## Activity
When writing out the entries below, keep only the lines from the line with "Task: Click the Chia sẻ share button" to the line with "You are a GUI", both included, exactly as they are, and leave the pictures aside.

## Records provided
=-=-=

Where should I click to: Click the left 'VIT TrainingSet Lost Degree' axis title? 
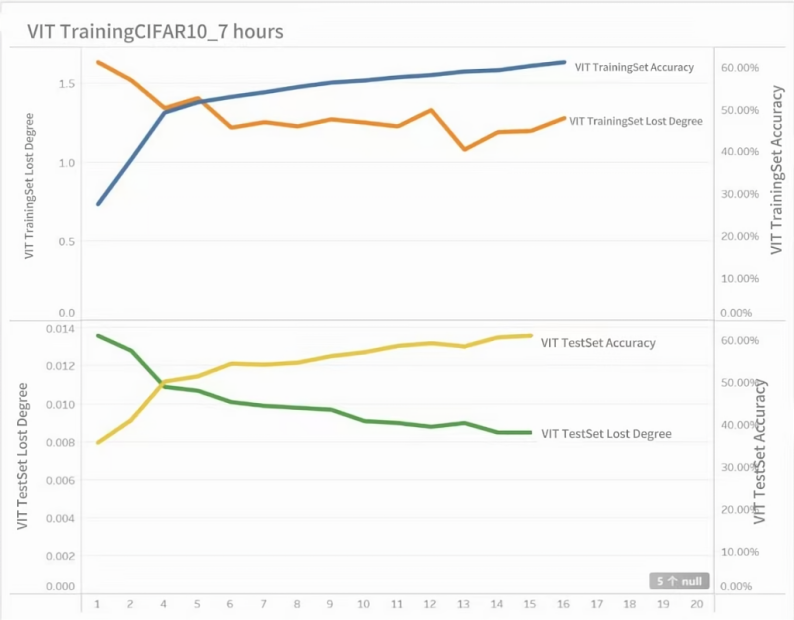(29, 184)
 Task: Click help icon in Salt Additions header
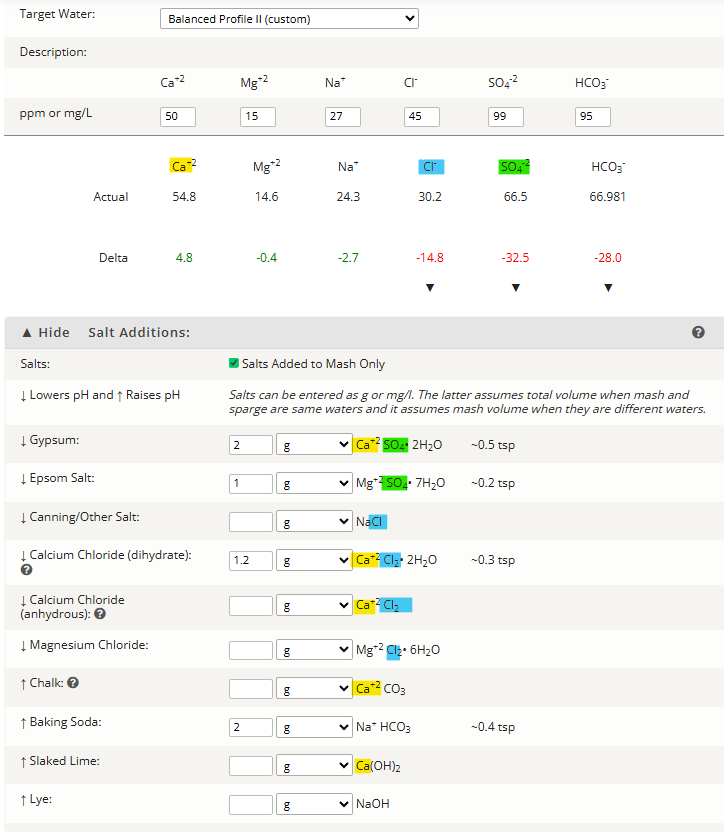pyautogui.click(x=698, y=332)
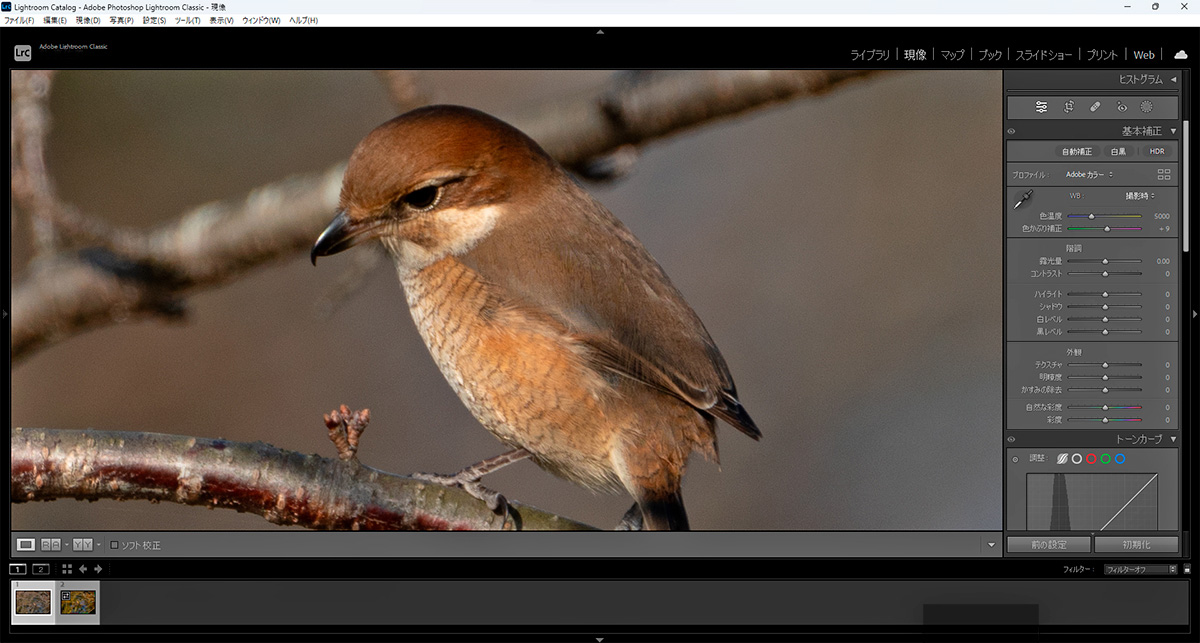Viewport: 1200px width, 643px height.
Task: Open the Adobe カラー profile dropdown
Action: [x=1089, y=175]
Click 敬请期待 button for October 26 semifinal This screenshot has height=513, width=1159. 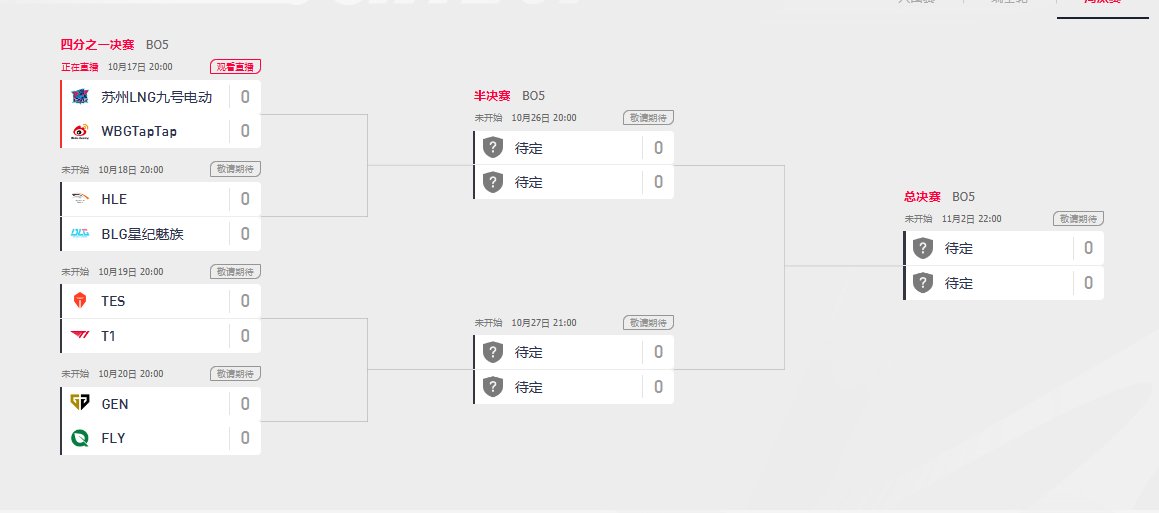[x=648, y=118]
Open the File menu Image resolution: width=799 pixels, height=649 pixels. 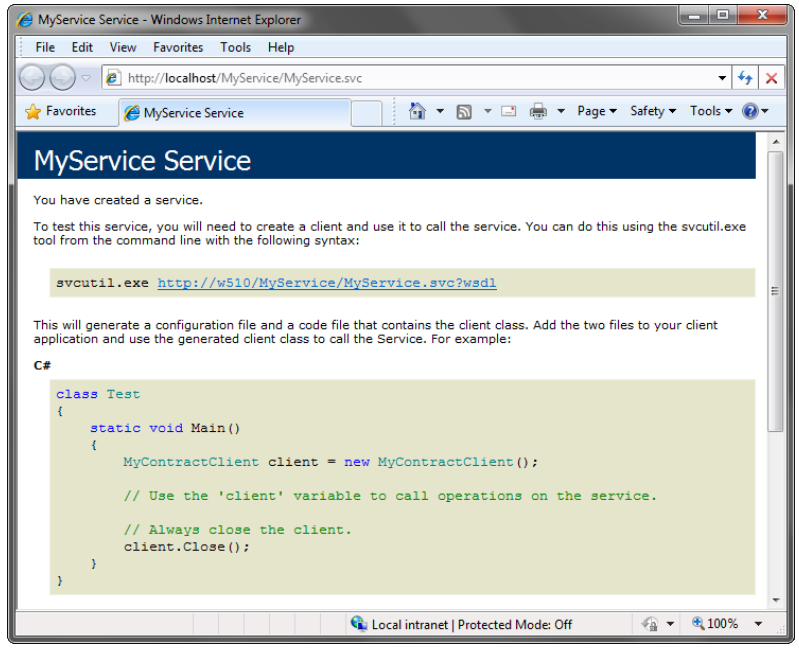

=-=-=

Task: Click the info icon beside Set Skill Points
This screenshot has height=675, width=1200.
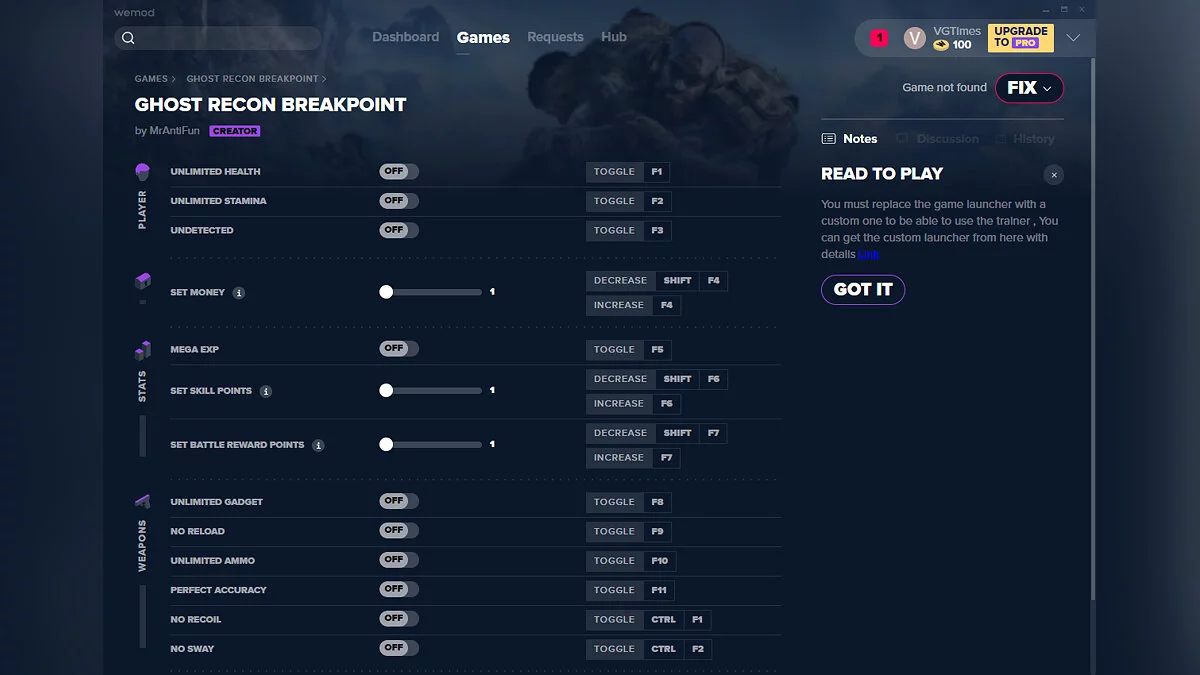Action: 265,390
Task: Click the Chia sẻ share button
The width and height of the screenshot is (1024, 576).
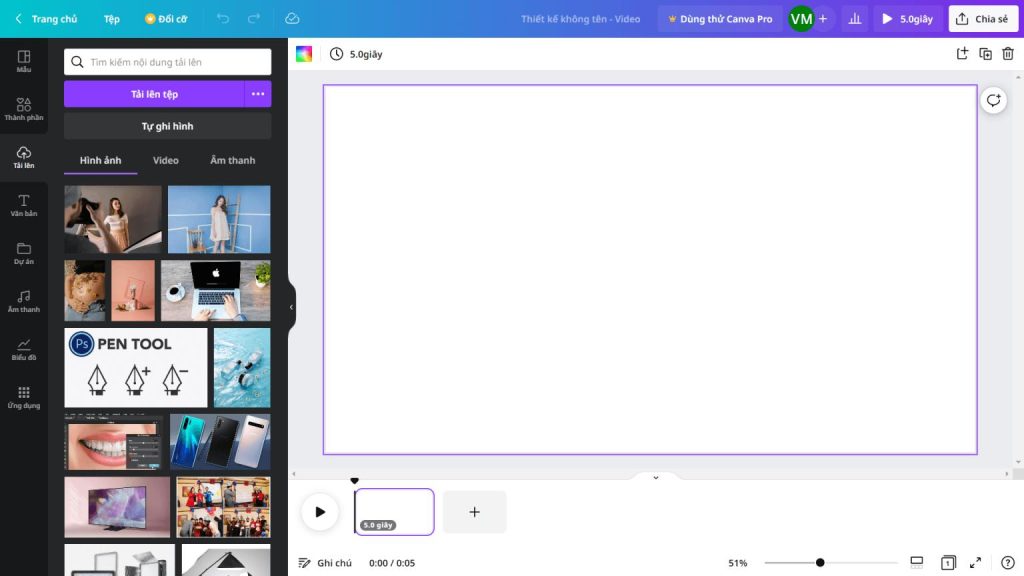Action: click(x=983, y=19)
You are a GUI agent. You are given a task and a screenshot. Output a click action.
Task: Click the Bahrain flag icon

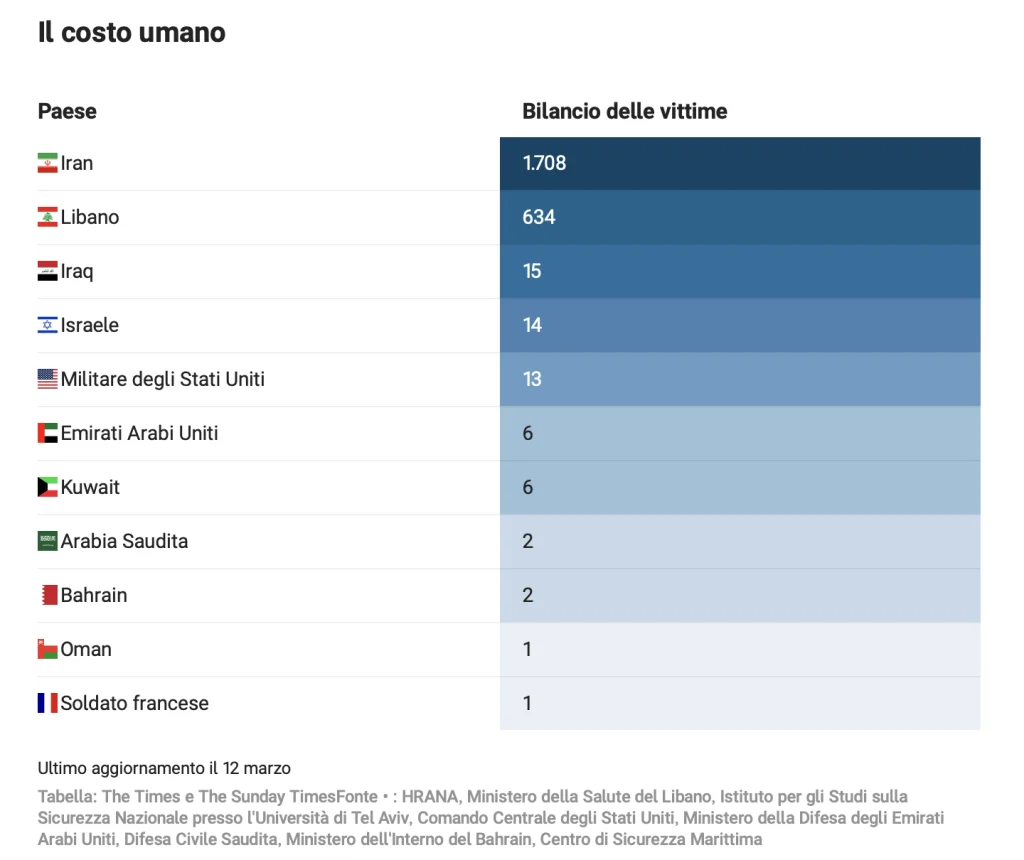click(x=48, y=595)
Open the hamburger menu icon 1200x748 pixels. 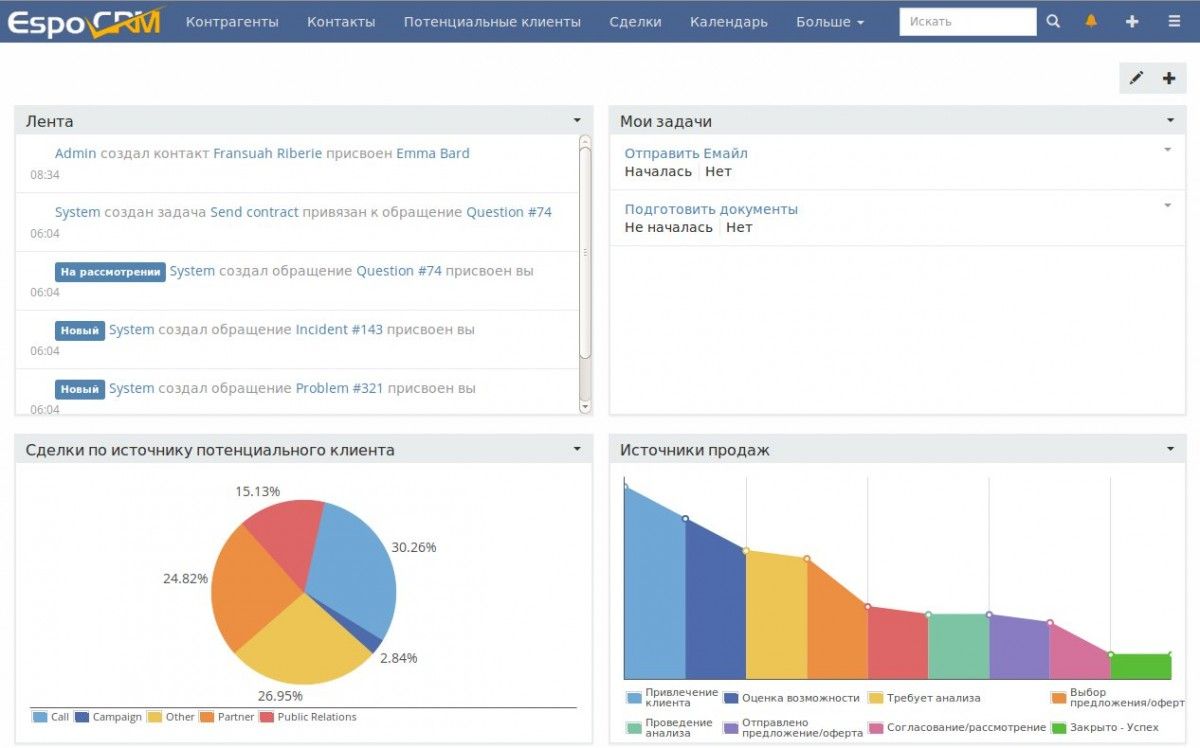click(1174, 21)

=-=-=

## Your solution
Task: Click the Chia sẻ share button
The width and height of the screenshot is (1024, 576).
Action: click(x=983, y=19)
You are a GUI agent. You are given a task and a screenshot. Output a click action.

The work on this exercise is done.